- **Challenge**
Repeat the rows verbatim from the line containing "The height and width of the screenshot is (674, 1010)." through the line containing "[x=102, y=284]", including both of those lines.
══ Exercise material
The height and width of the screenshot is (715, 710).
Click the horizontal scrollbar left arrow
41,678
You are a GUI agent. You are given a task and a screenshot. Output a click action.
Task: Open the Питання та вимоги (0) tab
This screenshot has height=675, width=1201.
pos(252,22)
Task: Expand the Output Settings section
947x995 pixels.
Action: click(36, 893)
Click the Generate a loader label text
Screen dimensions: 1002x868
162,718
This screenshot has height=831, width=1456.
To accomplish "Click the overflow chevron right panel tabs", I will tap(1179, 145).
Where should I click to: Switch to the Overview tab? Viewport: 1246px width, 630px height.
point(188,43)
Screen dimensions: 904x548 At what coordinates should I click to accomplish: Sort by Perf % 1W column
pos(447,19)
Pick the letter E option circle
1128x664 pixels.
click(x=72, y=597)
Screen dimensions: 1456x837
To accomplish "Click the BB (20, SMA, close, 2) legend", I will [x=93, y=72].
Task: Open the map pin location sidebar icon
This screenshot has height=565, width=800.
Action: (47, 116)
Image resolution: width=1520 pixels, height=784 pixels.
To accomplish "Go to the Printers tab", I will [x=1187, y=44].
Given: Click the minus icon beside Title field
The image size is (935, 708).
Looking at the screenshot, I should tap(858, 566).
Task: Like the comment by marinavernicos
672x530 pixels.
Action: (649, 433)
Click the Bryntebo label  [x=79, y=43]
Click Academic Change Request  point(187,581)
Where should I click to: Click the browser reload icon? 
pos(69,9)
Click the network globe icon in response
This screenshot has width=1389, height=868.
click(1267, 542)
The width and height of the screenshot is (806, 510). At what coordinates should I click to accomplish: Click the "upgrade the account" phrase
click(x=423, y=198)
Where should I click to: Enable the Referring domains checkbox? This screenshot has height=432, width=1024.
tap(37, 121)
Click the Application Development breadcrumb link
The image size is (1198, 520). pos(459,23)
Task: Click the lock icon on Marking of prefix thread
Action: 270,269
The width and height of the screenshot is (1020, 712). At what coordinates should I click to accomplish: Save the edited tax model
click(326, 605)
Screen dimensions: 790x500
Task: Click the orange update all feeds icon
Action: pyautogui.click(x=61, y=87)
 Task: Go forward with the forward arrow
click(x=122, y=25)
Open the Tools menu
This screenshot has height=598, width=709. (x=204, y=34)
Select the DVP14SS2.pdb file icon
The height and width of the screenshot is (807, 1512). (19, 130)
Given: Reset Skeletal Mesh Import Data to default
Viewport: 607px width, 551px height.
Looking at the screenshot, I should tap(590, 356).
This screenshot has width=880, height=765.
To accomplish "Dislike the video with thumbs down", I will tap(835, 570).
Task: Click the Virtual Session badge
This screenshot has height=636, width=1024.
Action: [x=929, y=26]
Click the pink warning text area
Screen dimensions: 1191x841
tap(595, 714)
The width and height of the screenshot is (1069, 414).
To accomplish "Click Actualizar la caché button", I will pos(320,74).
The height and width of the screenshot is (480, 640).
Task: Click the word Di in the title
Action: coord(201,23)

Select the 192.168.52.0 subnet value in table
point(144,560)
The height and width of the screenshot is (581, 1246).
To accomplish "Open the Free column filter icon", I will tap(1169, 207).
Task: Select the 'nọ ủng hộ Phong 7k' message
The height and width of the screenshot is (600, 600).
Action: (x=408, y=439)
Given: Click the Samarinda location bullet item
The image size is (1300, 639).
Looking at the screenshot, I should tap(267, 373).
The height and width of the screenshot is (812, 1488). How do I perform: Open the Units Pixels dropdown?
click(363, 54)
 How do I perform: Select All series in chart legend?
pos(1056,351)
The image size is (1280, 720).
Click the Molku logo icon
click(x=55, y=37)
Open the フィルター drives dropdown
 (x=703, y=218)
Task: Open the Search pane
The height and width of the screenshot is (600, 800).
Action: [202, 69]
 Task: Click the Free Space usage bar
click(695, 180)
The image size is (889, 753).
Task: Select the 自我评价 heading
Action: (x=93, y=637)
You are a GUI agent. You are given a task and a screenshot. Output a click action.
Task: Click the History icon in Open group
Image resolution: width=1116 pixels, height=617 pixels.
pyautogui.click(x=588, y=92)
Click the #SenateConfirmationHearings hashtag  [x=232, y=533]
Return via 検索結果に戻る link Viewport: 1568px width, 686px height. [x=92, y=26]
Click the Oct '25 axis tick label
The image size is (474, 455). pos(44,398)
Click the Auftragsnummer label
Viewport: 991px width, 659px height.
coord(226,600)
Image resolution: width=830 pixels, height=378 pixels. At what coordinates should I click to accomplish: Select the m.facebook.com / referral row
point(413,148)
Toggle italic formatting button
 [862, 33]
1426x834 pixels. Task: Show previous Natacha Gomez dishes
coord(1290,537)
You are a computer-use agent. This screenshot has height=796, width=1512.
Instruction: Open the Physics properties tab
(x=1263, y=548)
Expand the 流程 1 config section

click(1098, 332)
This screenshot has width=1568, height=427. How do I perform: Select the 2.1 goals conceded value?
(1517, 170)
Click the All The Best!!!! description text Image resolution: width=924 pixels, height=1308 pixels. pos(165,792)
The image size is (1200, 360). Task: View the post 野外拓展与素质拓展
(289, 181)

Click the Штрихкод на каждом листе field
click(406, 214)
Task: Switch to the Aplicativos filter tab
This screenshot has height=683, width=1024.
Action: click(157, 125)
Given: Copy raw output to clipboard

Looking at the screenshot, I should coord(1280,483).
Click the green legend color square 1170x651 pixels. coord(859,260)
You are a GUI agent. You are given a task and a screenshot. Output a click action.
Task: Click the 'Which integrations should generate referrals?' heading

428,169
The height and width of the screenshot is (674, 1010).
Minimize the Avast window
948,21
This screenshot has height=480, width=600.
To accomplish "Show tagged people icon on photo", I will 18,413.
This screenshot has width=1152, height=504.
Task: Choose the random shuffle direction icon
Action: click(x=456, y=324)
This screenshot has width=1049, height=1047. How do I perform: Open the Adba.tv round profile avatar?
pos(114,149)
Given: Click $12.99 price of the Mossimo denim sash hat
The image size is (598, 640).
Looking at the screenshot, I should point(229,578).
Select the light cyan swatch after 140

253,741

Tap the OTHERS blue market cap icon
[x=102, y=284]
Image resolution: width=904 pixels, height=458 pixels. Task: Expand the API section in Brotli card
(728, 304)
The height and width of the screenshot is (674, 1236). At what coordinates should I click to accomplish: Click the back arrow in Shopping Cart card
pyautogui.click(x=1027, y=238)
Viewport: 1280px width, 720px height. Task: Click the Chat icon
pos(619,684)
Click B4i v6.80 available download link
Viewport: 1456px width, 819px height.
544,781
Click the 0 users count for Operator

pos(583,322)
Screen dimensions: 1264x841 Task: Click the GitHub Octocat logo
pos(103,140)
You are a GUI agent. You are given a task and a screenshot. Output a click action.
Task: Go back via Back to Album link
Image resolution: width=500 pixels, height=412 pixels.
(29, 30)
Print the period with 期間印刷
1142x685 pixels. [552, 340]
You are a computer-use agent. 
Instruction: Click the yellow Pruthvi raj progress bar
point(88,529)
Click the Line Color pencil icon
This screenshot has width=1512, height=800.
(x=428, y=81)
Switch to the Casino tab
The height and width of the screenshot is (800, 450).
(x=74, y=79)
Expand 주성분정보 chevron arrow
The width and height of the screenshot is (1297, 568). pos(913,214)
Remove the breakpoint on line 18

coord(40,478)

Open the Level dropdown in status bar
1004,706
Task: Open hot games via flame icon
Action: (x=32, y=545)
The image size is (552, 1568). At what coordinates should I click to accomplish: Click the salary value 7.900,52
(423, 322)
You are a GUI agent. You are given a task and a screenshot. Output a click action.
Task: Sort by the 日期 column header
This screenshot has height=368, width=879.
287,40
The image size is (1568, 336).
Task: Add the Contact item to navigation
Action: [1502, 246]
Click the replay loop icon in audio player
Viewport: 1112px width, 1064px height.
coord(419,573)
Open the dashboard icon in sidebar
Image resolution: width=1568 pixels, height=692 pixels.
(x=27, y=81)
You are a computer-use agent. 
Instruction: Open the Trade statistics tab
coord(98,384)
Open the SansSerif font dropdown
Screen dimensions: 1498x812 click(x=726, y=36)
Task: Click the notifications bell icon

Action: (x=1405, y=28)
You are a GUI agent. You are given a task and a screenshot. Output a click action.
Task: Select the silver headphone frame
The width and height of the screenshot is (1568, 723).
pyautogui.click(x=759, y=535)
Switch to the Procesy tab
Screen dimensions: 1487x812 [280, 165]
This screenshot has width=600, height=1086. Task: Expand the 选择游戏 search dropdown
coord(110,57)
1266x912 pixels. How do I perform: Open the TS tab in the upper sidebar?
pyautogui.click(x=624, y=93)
════
- **Exercise response**
The height and width of the screenshot is (674, 1010).
Minimize the Avast window
948,21
This screenshot has height=480, width=600.
To accomplish "Show tagged people icon on photo", I will 18,413.
This screenshot has width=1152, height=504.
Task: Choose the random shuffle direction icon
Action: click(x=456, y=324)
This screenshot has width=1049, height=1047. How do I perform: Open the Adba.tv round profile avatar?
pos(114,149)
Given: Click $12.99 price of the Mossimo denim sash hat
The image size is (598, 640).
Looking at the screenshot, I should point(229,578).
Select the light cyan swatch after 140

253,741

Tap the OTHERS blue market cap icon
[x=102, y=284]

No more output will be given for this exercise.